China’s agricultural region becomes the ‘capital of lingerie’
Americans like their lingerie to be daring, Europeans prefer it more chic and the Chinese are a little shy but open up.
The same goes for the talk around the corner in Guanyun, a sleepy coastal county that has for generations followed the rhythms of wheat and rice cultivation in eastern Jiangsu Province, but cares about it. today global preferences for sensual wear.
The flat farming region is China’s self-proclaimed “lingerie capital”, where sewing machines are buzzing in village-level micro-factories to meet 70% of the rapidly growing domestic demand.
Millions of additional items are exported each year in a classic example of the ability of Chinese internet-connected entrepreneurs to capitalize on even the most quirky idea.
The man widely credited with igniting the spark is Lei Congrui, a 30-year-old with a ponytail and cap who would look at home on a skateboard. It all happened almost by accident.
As a teenager, Lei started making extra money selling various consumer goods on the rapidly growing e-commerce sites in China 15 years ago.
“Customers kept asking us if we had lingerie. I had never heard of it before, but I just said ‘yes’ and then looked for what it was, ”he said.
Lei “found a way” and now employs over 100 workers who push black and red lace panties and bustiers through sewing machines. His brands such as “Midnight Charm” generate more than $ 1.5 million in annual revenue, he said.
The success of early actors like Lei inspired an industrial revolution.

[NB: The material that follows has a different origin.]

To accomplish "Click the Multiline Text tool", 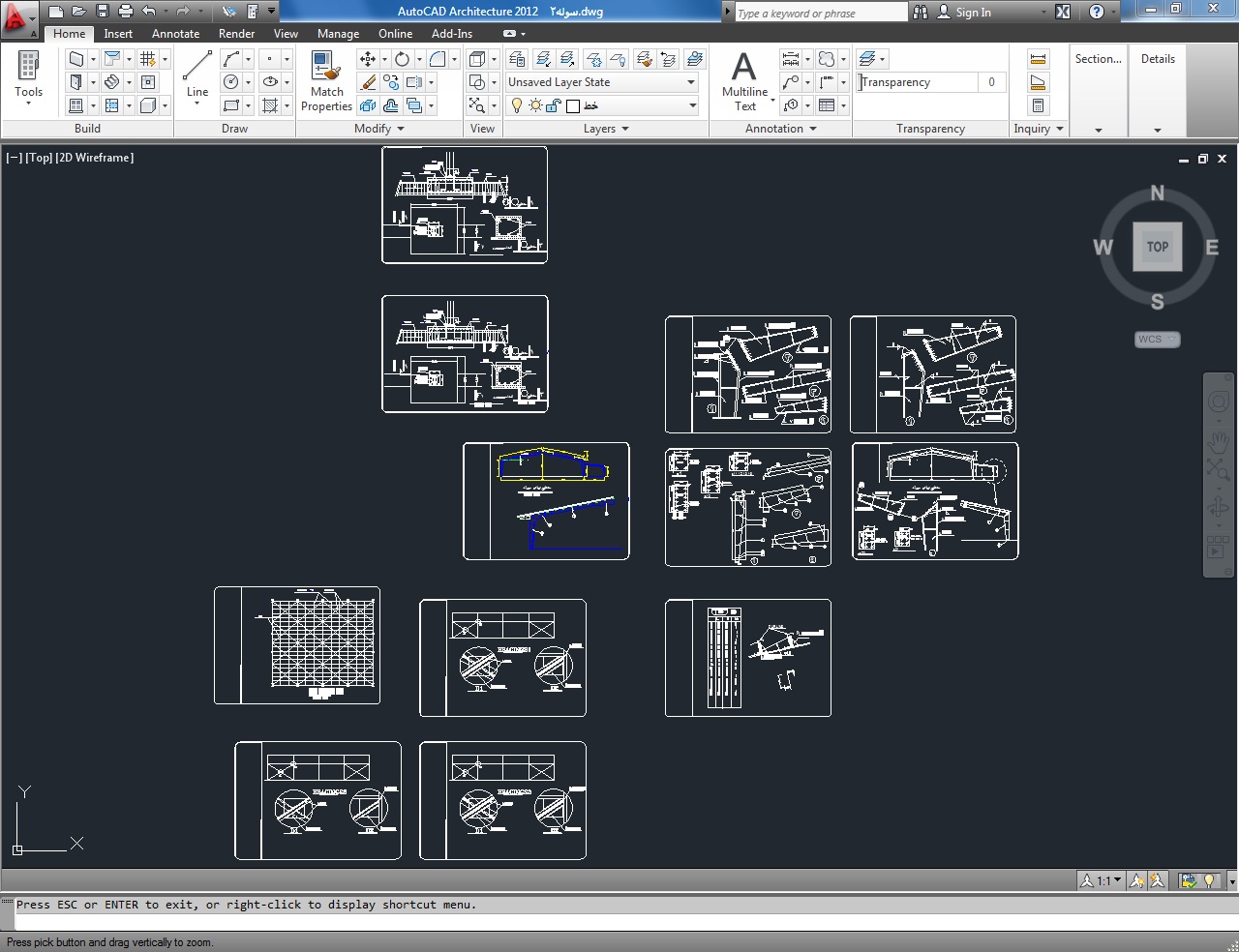I will click(744, 80).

Guanyun’s government claims that there are now more than 500 factories employing tens of thousands of people and producing more than US $ 300 million of lingerie annually.

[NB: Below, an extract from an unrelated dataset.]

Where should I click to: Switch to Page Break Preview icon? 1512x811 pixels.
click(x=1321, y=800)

“ Attitudes are catching up ”
Market consultancy iiMedia said Chinese online sales of sex-related products increased by 50% in 2019 to reach US $ 7 billion. He predicted an additional 35% growth in 2020 despite the pandemic disruptions.
“Young people’s attitudes catch up and bring sensuality to the house. (Lingerie) is becoming popular, ”said Li Yue, a worker at a local lingerie factory.
When Lei first started in business, most of the buyers were over 30 years old and many had lived abroad or had been exposed to foreign uses.
But around 2013, volumes exploded as young Chinese consumers began to experience their sensuality, Lei said. Most buyers are now between 22 and 25 years old.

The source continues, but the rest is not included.